Spark MLlib - Feature Transformers (Tokenizer, HashingTF, IDF)

Text data requires transformation into numerical representations before machine learning algorithms can process it. Spark MLlib provides three core transformers that work together: Tokenizer breaks...

Key Insights

  • Feature transformers in Spark MLlib convert raw text into numerical vectors that machine learning algorithms can process, with Tokenizer splitting text, HashingTF creating term frequency vectors, and IDF weighting terms by importance
  • The HashingTF transformer uses the hashing trick to map tokens to fixed-size feature vectors without maintaining a vocabulary dictionary, making it memory-efficient for large-scale text processing
  • Combining TF-IDF transformers creates a pipeline that identifies distinctive terms across documents, essential for text classification, clustering, and similarity analysis in distributed environments

Understanding the Text-to-Vector Pipeline

Text data requires transformation into numerical representations before machine learning algorithms can process it. Spark MLlib provides three core transformers that work together: Tokenizer breaks text into words, HashingTF converts words into frequency vectors, and IDF weights those frequencies by term importance across the corpus.
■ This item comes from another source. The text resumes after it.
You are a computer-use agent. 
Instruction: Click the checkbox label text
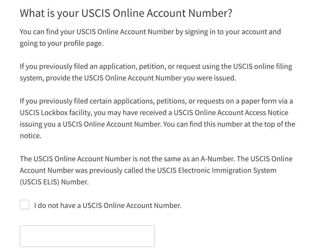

Here’s a basic example showing all three transformers in action:

from pyspark.sql import SparkSession
from pyspark.ml.feature import Tokenizer, HashingTF, IDF
from pyspark.sql.functions import col

spark = SparkSession.builder.appName("TFIDFExample").getOrCreate()

# Sample dataset
documents = spark.createDataFrame([
    (0, "Apache Spark is a unified analytics engine"),
    (1, "Spark provides high-level APIs in Java Python and Scala"),
    (2, "Machine learning library MLlib is built on Spark"),
    (3, "Spark streaming processes real-time data streams")
], ["id", "text"])

# Tokenization
tokenizer = Tokenizer(inputCol="text", outputCol="words")
wordsData = tokenizer.transform(documents)

# Term Frequency
hashingTF = HashingTF(inputCol="words", outputCol="rawFeatures", numFeatures=20)
featurizedData = hashingTF.transform(wordsData)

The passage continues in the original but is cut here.